Herausfordernd, im traditionellen Sinn, ist That Dragon, Cancer nicht. Die 14 Szenen, aus denen es besteht, lassen sich in etwa zwei, maximal drei Stunden spielen. Rätselhaft ist ein paar Mal nur, was wir als nächstes anklicken sollen.
In den kurzen Mini-Spielen, die die Erzählung aufbrechen (ein kurzer Plattformer, ein Kart-Rennen), ist unsere Leistung irrelevant. Die Lösung ist sogar oft: Nichts tun. Innehalten. Pause machen.

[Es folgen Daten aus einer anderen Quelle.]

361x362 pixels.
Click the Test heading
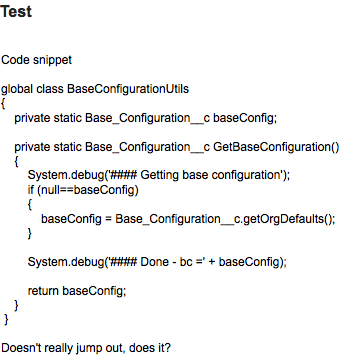click(x=16, y=11)
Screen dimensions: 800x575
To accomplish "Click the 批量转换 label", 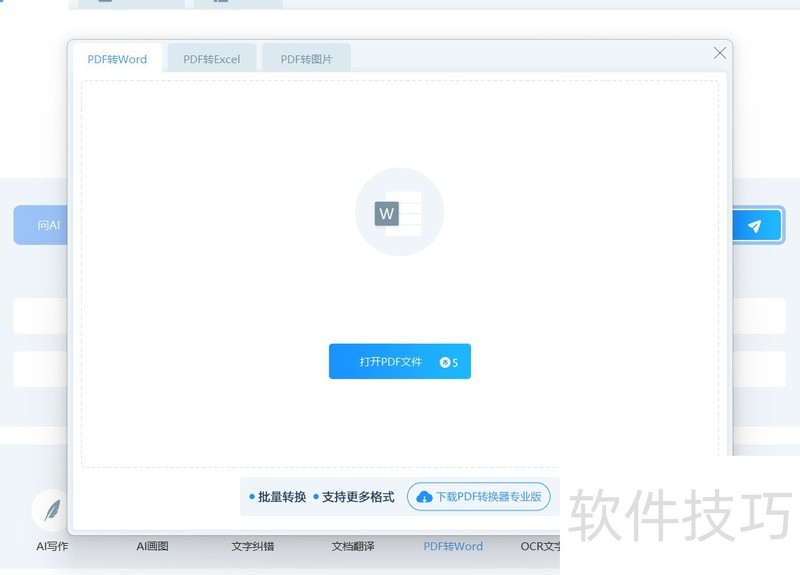I will 281,496.
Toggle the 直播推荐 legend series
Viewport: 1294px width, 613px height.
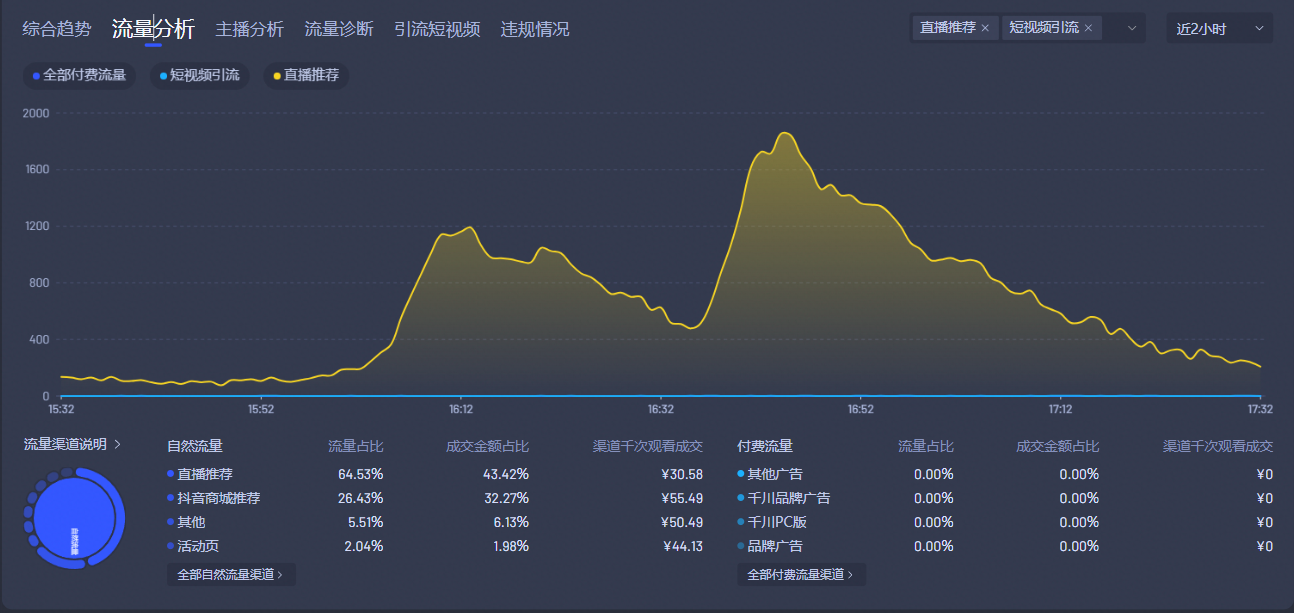coord(305,75)
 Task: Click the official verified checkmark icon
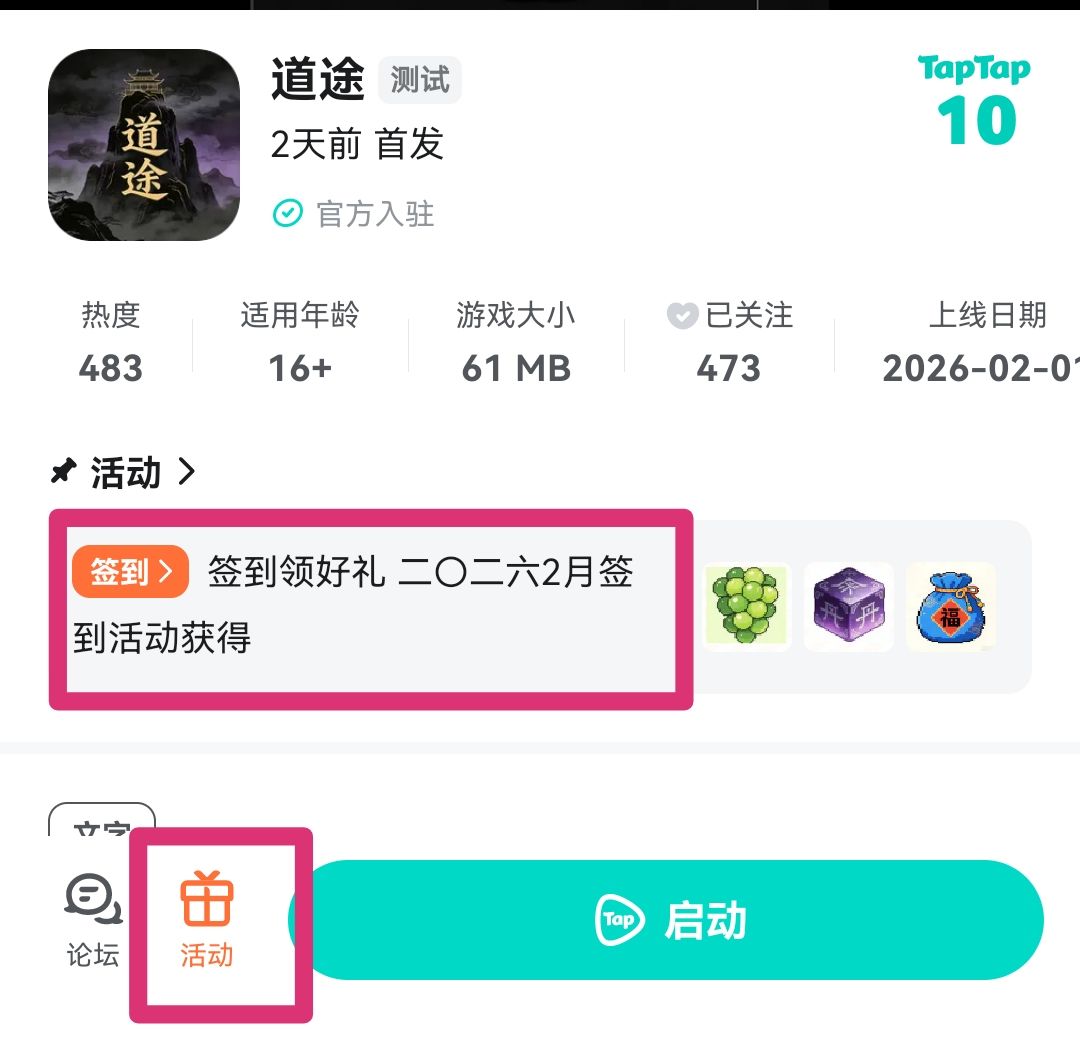coord(287,213)
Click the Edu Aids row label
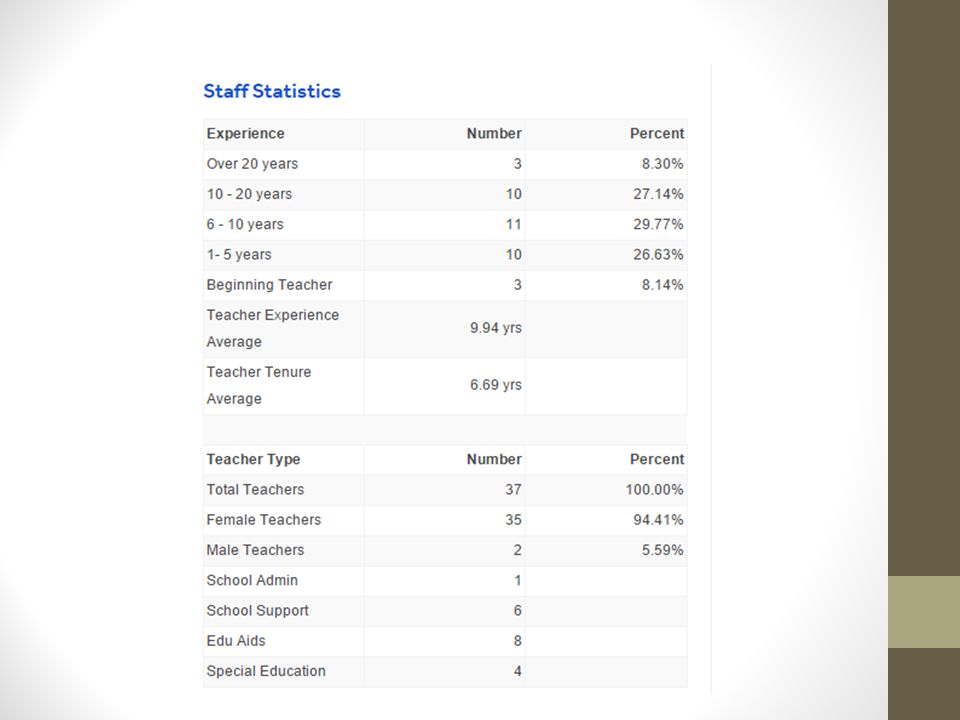 pyautogui.click(x=236, y=640)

Wie ein Spiel, das nicht funktioniert
Die Autorin Jenn Frank sieht That Dragon, Cancer 2013 während der Game Developers Conference. Sie erlebt die wohl härteste Szene des ganzen Spiels. Ryan ist alleine im Krankenhaus. Joel ist nicht zu sehen, aber Jenn hört ihn. Joel schreit vor Schmerz, er schlägt seinen Kopf gegen die Gitter der Krippe.

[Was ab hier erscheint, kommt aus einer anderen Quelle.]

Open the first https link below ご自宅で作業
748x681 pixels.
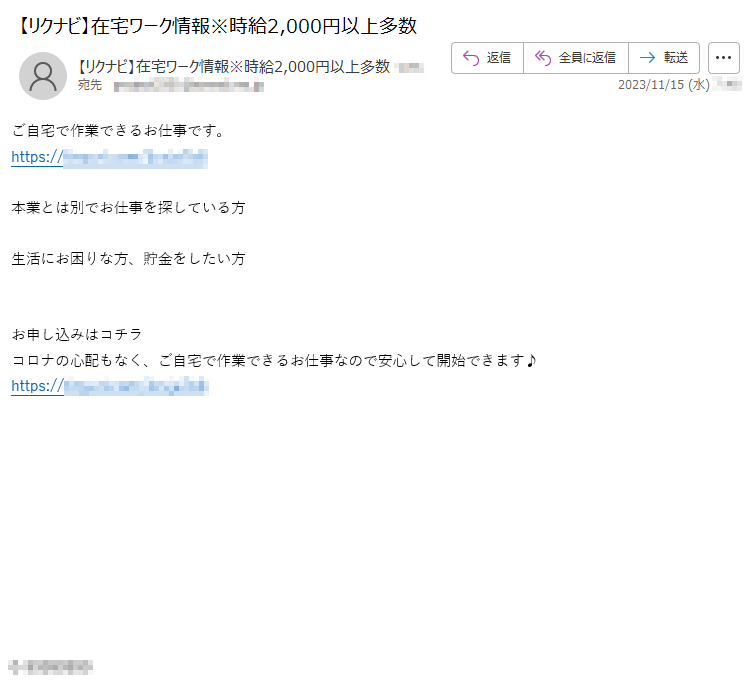pyautogui.click(x=109, y=157)
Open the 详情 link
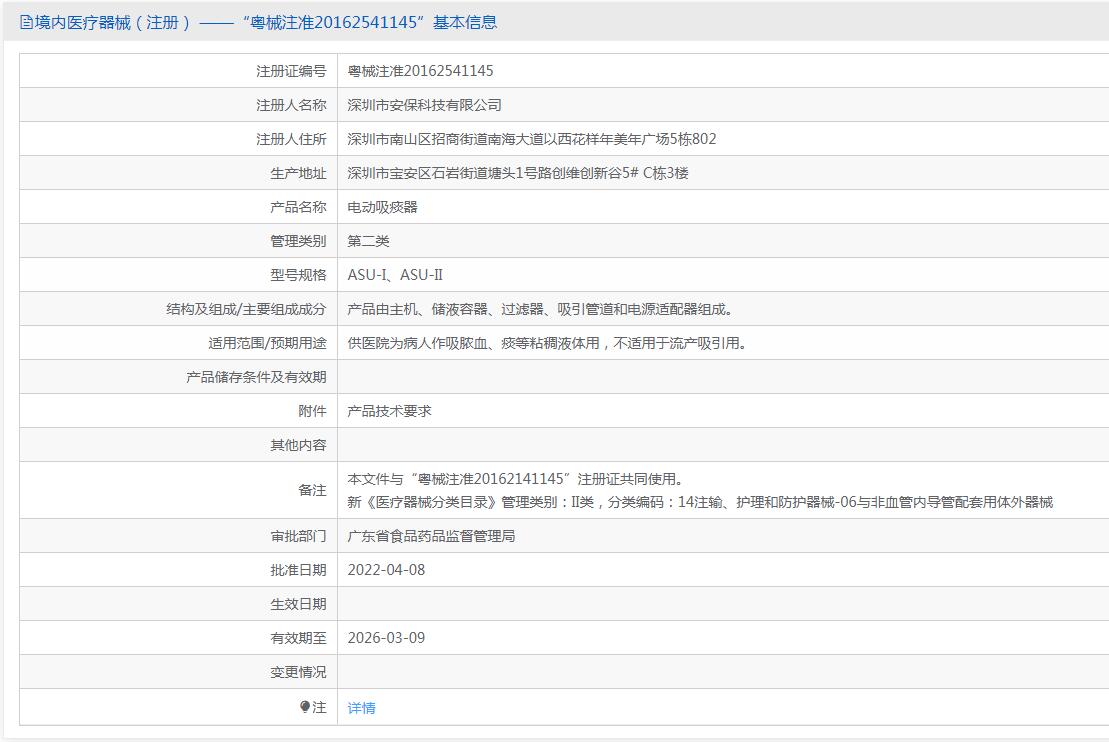Screen dimensions: 1109x742 click(361, 708)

Es sind seine echten Schreie, die sein Vater aufgenommen hat. Ryan kann nichts dagegen tun. Die Autorin klickt auf verschiedene Objekte im Raum und Ryan beschreibt, wie er versucht zu trösten, zu wiegen, Joel Saft zu geben. Alles vergeblich.

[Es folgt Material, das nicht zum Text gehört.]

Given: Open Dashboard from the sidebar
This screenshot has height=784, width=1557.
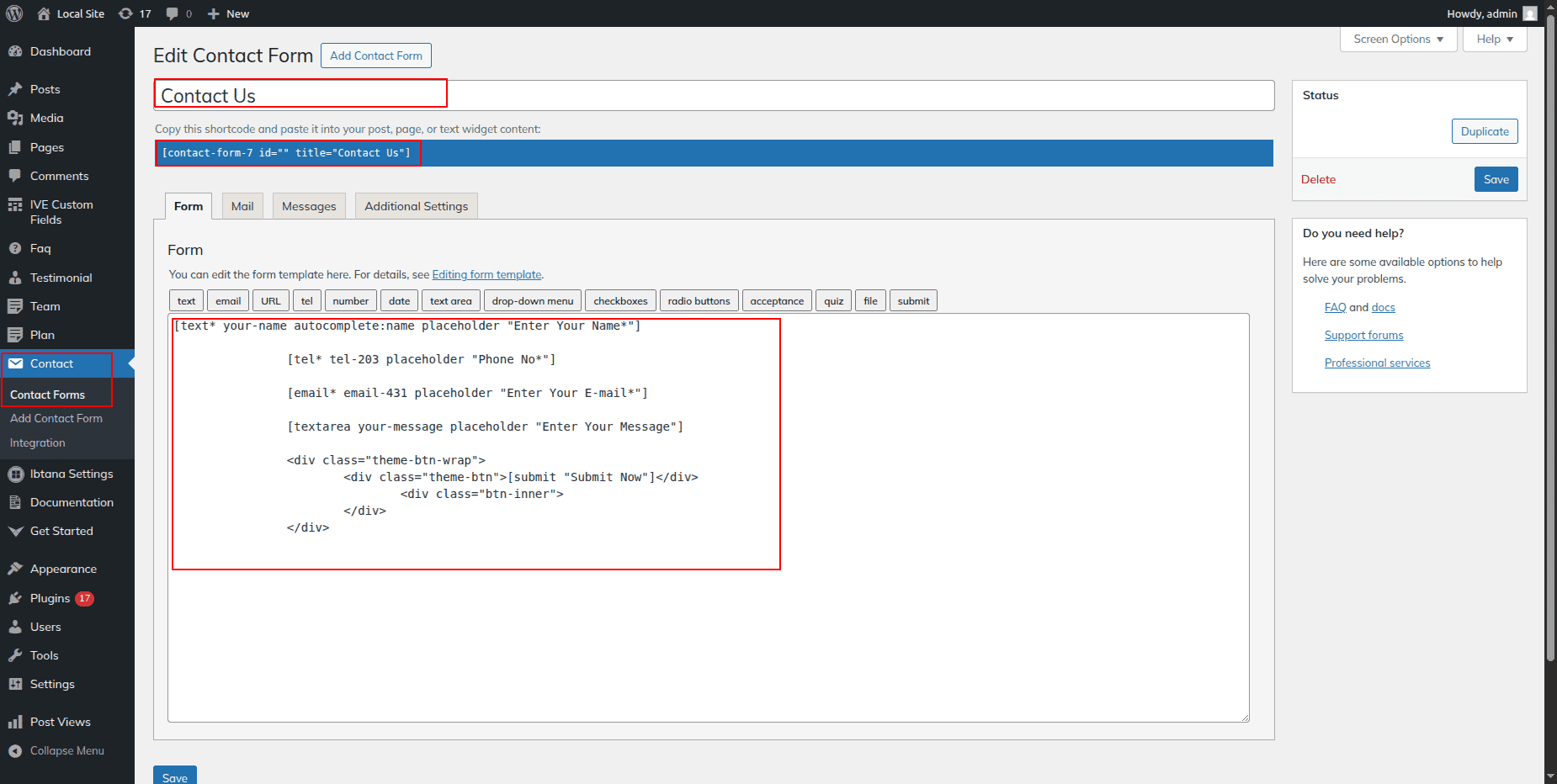Looking at the screenshot, I should (x=60, y=51).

Am Ende der Szene betet Ryan und die Schreie hören auf. Jenn Frank schreibt über die Erfahrung und schafft damit innerhalb der Entwickler-Community für Aufmerksamkeit. Das Team der inzwischen gescheiterten Android-Konsole OUYA kommt auf Ryan und Amy zu.
Die Geldgeber und Entwickler vom Indie Fund wollen helfen. Zum Schluss gibt es noch eine erfolgreiche Kickstarter-Kampagne, um den Endspurt zur Veröffentlichung zu schaffen.
Die Idee zum Spiel, das erzählt Ryan Green in den vielen Leitartikeln über That Dragon, Cancer, kommt ihm in der Kirche, als er über die Nacht nachdachte, in der Joel nicht aufhören konnte zu schreien.
Es wäre wie ein Spiel, aber alle vertrauten Spielmechaniken - Wiegen, Trösten, Fruchtsaft reichen - sind wie ausgesetzt. Nur das Gebet bleibt noch.
That Dragon, Cancer ist ein christliches Spiel. Ryan und Amy sind gläubig. Ihr Co-Designer, Josh Larson, arbeitet an religiösen Spielen für das US-Studio Soma Games. That Dragon, Cancer nimmt ihr gesamtes Leben ein.
Ryan und Josh geben ihre anderen Jobs auf. Die Greens benutzen ihr gesamtes Erspartes. Sie sprechen die Dialoge ein, nehmen Joel und ihre anderen Kinder auf. Es ist ein persönliches Spiel, intim, am Voyeurismus grenzend.
Die Ehrlichkeit der Greens
Es gibt so viele Arten, auf die That Dragon, Cancer hätte scheitern können: Ein religiöses Spiel, das uns das Gebet als Krebsmedizin empfiehlt. Oder ein Spiel, das uns eigentlich nur zum Weinen bringen soll. Mit trauriger Musik, einem tragischen Thema, simplen Aussagen. Stattdessen ist That Dragon, Cancer einfach ehrlich.
Vielleicht ist das die größte Leistung: That Dragon, Cancer geht schmerzhaft offen um mit den Greens. Die Religion? Wir hören Ryans Vorwürfe, Amy würde sich mit ihrem Glauben selbst belügen.
Ryans Versinken in Verzweiflung und Depression, werden von ihm selbst als selbstsüchtig dargestellt. Auch Amys Angst vor der Reaktion ihrer Freunde, darüber, dass sie wieder schwanger wurde, während eines ihrer Kinder stirbt: Auch das ein Thema.
Die Fragen der Greens, wenn die Ärzte die Diagnose verkünden, sie sind nicht unbedingt die, die man erwarten würde, aber genau deswegen treffen sie so hart.
Und jetzt endlich: Die Pfannkuchen. Am Ende gibt es die Idee der Greens vom christlichen Himmel. Joel inmitten von Pfannkuchenstapeln, neben ihm ein Mops. Keine Engel, kein Chor, keine Tore und kein gleißendes Licht.
Wir klicken und blasen Seifenblasen. Joel lacht. Bis wir aufhören. Dann ist das Spiel zu Ende. Und dann wird sehr schnell klar, worum es in That Dragon, Cancer geht. Das Festhalten an Joels Erinnerung. An allem, was die Greens empfunden haben, um nicht zu vergessen. Das hier ist ein Denkmal für Joel.